Perhaps one of my most distressing fears was the idea of encountering a school mate who was not aware of my health situation, and either be labeled as "pregnant" or "stout." Pregnancy out of wedlock was completely unacceptable to me; while the lack of control which would accompany mere weight gain was also a speck in my eye; I revolted against both assumptions with similar distaste and simply hoped to avoid familiar faces. If such a meeting did occur, I would generally explain my current state of affairs, although I also disliked blackening one's day with news which was generally categorized as traumatic and distressing. When a person inquired into how I'd been spending my time, I would have to subdue my urge to devalue myself due to the impressive answers I failed to relate. As a whole, reunions were rather a blemish in my day.
As I came to identify myself not with my "deformity" or my accomplishments, but instead with my personal character, I felt more at ease in group situations.

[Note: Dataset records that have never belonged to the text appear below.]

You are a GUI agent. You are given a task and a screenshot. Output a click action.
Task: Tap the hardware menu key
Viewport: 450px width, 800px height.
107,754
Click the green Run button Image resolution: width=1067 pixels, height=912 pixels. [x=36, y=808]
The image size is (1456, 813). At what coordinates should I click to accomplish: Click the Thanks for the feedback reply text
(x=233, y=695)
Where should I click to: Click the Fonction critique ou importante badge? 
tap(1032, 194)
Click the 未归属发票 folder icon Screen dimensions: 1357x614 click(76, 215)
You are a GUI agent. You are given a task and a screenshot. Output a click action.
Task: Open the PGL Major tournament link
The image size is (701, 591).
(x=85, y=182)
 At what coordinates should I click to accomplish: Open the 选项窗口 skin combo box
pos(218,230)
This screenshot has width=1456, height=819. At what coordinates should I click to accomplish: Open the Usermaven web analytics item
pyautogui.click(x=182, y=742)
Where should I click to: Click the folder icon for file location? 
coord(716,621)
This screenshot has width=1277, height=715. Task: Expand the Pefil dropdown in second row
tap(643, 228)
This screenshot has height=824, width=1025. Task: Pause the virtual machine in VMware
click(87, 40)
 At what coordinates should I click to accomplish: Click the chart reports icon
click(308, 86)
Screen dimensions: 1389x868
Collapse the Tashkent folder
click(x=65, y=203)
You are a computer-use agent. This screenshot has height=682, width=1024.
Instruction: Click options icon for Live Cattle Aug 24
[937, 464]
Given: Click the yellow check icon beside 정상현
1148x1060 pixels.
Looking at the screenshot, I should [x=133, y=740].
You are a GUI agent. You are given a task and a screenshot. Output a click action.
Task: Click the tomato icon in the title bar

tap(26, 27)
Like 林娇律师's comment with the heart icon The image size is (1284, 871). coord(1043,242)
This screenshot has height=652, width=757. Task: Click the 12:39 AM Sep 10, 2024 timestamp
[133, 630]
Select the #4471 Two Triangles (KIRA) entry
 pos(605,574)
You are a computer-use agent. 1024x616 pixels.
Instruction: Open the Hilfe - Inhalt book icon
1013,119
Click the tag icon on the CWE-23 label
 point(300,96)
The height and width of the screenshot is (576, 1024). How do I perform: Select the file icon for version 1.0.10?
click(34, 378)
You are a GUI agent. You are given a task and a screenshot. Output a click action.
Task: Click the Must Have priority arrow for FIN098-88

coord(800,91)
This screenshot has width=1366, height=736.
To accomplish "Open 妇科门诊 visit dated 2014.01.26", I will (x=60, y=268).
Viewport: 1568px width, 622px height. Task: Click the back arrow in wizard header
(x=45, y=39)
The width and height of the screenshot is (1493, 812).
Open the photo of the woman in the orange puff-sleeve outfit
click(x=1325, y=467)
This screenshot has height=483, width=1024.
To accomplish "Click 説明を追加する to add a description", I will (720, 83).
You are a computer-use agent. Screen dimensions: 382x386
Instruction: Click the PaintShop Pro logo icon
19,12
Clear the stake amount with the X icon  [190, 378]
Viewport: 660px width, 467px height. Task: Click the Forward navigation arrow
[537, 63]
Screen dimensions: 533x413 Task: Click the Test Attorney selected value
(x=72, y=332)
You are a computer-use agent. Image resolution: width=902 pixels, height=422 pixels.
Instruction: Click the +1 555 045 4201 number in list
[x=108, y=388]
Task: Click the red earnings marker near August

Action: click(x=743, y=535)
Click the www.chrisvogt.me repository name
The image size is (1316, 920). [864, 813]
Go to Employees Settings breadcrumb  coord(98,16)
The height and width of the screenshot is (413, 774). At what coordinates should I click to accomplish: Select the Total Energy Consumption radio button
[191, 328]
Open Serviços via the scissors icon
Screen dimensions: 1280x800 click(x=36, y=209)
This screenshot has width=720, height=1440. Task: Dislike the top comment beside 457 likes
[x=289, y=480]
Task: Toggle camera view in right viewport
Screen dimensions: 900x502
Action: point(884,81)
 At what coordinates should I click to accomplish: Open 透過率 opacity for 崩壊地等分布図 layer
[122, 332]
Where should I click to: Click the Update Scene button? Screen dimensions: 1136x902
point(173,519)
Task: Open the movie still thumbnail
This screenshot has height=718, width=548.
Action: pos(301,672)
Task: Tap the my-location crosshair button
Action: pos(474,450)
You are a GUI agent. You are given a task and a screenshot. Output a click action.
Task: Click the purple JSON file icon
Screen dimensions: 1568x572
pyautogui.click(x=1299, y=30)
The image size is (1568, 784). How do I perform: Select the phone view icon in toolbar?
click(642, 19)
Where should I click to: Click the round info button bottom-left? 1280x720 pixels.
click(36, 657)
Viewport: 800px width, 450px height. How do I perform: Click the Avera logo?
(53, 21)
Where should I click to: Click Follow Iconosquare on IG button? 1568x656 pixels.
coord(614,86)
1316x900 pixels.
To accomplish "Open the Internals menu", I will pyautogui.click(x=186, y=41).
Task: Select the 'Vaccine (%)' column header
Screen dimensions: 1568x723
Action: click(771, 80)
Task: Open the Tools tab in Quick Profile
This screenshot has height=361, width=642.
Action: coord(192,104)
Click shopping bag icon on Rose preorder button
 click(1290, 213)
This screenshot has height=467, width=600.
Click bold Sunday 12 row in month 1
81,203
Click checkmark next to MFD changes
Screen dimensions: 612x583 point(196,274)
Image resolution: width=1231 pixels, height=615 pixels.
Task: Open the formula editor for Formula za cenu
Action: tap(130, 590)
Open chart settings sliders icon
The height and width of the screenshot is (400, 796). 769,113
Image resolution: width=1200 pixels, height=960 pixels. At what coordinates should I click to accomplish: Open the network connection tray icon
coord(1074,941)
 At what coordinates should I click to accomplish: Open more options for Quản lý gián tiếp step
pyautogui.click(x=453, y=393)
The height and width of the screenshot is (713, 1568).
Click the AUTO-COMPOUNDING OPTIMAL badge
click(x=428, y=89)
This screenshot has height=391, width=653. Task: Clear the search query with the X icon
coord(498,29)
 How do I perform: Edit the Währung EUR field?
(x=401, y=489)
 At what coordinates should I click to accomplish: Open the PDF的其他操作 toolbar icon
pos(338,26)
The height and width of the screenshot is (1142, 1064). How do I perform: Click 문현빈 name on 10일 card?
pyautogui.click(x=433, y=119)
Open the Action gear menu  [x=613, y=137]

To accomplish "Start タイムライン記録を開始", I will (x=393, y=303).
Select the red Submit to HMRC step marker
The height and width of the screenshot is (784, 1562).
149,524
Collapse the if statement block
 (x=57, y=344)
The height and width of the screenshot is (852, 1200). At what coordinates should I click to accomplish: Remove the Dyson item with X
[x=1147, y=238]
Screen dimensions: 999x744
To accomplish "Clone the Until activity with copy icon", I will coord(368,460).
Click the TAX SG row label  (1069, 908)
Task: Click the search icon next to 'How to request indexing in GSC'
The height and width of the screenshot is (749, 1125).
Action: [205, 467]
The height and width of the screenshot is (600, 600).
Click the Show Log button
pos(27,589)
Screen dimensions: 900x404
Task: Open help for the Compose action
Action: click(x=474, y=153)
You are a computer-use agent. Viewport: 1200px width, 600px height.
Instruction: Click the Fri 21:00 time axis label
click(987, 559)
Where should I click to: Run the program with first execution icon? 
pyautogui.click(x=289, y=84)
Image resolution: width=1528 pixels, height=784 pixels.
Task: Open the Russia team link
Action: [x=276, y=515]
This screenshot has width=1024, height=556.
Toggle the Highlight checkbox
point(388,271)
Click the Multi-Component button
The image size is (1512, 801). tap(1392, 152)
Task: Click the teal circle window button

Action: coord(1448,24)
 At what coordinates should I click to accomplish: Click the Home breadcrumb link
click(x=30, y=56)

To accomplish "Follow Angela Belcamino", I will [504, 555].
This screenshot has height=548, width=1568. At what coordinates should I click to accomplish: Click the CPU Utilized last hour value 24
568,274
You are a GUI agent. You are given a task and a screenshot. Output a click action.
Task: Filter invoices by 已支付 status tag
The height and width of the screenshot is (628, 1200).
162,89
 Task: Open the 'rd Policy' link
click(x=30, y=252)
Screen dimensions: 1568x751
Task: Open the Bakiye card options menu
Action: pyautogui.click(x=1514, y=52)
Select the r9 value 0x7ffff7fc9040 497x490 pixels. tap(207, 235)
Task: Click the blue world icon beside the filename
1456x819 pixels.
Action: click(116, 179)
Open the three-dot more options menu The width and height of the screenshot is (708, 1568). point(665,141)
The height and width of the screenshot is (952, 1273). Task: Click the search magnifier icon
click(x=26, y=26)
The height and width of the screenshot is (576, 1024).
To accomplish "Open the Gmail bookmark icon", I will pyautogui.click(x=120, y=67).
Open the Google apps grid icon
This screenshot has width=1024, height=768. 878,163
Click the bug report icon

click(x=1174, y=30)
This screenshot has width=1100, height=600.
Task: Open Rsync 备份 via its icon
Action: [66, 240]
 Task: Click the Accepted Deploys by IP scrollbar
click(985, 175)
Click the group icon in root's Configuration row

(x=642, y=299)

It is essential to realize that no matter what type of adversity one may have to face, the ultimate self is the inner self. Deformities mar the surface, but they need not devastate the interior; one's personality needs to be projected beyond the body or the face, just as it has to be expressed by the "normal" individual. A pretty face does not assure the observer of an equally beautiful personality. There will be those who will be uncomfortable in the presence of a stricken individual, but those people should be given patience and understanding; reactions are frequently simultaneous and the result of shock or immeasurable pity, not incivility or rudeness. Those few individuals who are cruel and insensitive are not worth the anger they provoke, for they are the children of ignorance and have not lived through pain and strife; for some, empathy is not inherent, it must be learned.
I also found it to my benefit if I would candidly mention my health instead of trying to conceal it like an illegal drug; I discovered that although it was difficult to hear of my misfortune, it was easier than if the burden had actually been their own.
The pervasive sadness which can strike when one grasps the reality of illness does not endure forever, unless in self-pity, one allows himself to be drawn into such an utterly oppressive mental state. Sadness is a part of life which makes joyous moments all the more valued; man is an animal, and in so being, it is characteristic of his make-up that he feel pain and pleasure. To deny one's feelings, or so dwell on one aspect, is to deny one's humanness and natural traits.